# Exercise
Only certain lines below are wanted: those starting at the line containing "Accueil (814, 477)" and ending at the line containing "Location (824, 653)", both included, each retyped exactly.

# Data to process
☆ ☆ ☆ ☆ ☆

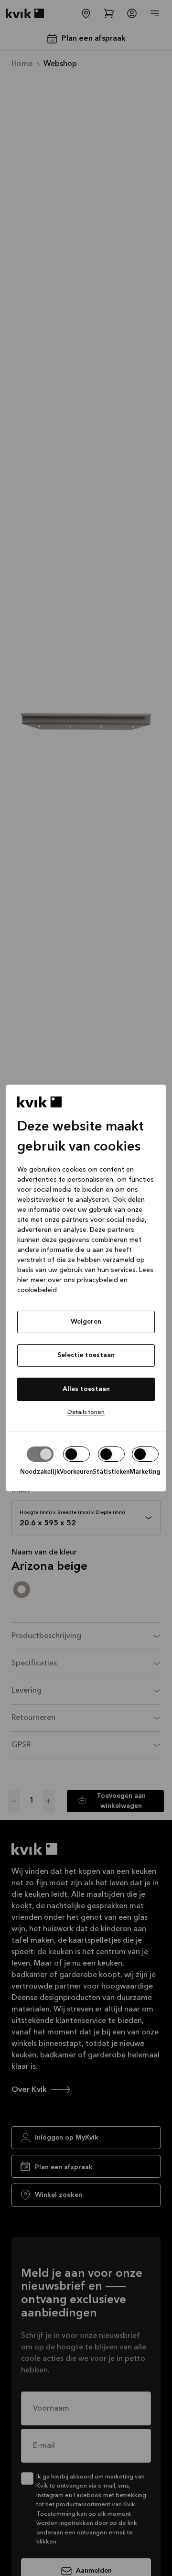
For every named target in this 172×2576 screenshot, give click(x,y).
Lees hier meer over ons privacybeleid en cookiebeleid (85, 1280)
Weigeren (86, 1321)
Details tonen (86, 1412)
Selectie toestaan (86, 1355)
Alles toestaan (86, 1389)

☆ ☆ ☆ ☆ ☆

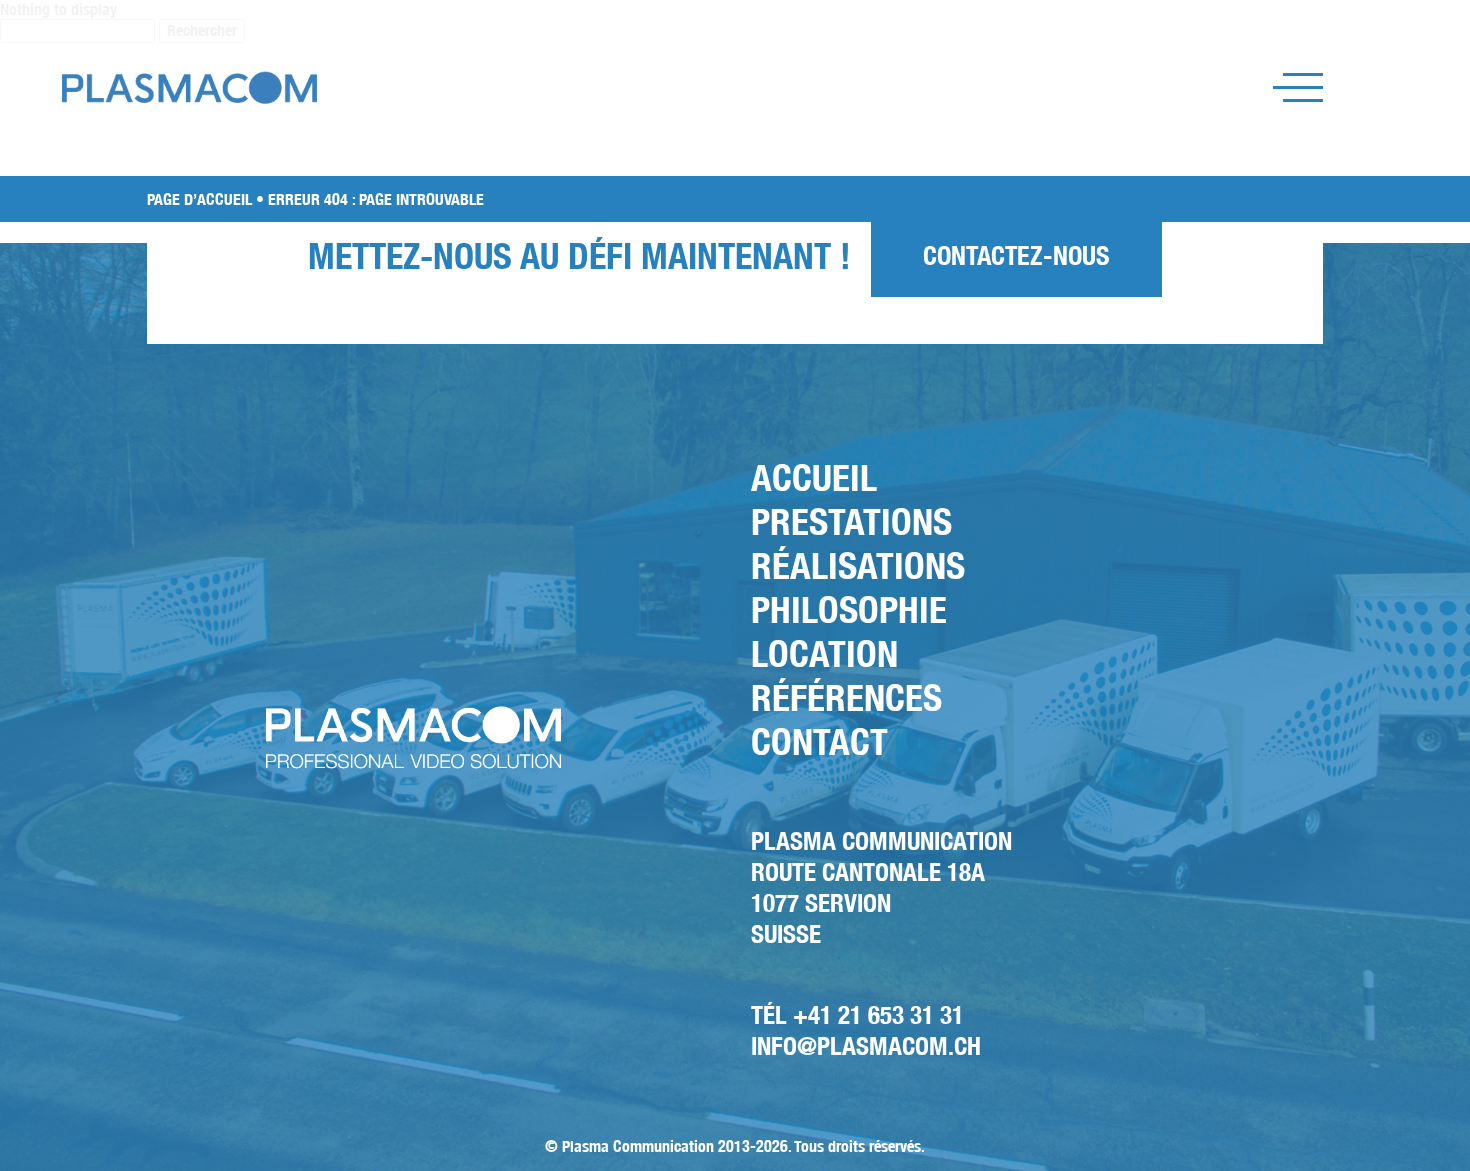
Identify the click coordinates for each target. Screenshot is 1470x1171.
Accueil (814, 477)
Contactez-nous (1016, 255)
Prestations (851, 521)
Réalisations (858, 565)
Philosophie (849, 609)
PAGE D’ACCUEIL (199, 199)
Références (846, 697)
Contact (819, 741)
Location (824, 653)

☆ ☆ ☆ ☆ ☆

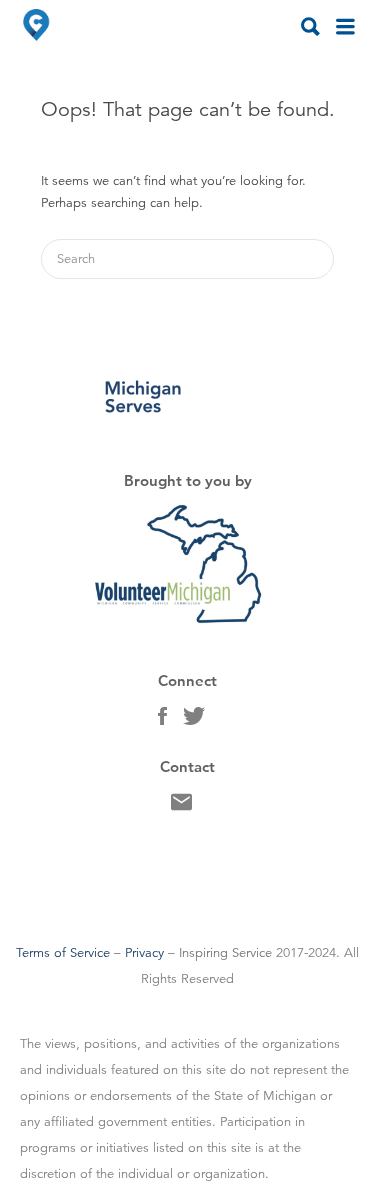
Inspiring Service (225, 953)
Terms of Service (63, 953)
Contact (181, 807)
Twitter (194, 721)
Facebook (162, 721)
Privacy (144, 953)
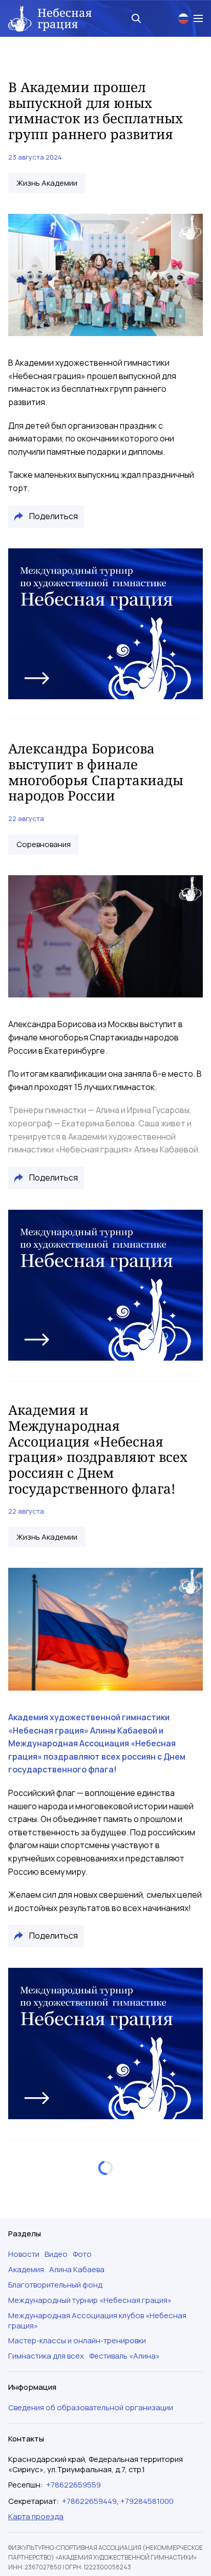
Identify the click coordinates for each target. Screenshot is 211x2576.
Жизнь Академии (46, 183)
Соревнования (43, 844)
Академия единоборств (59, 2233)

☆ ☆ ☆ ☆ ☆

# Problem solution
Accueil (814, 477)
Contactez-nous (1016, 255)
Prestations (851, 521)
Réalisations (858, 565)
Philosophie (849, 609)
PAGE D’ACCUEIL (199, 199)
Références (846, 697)
Contact (819, 741)
Location (824, 653)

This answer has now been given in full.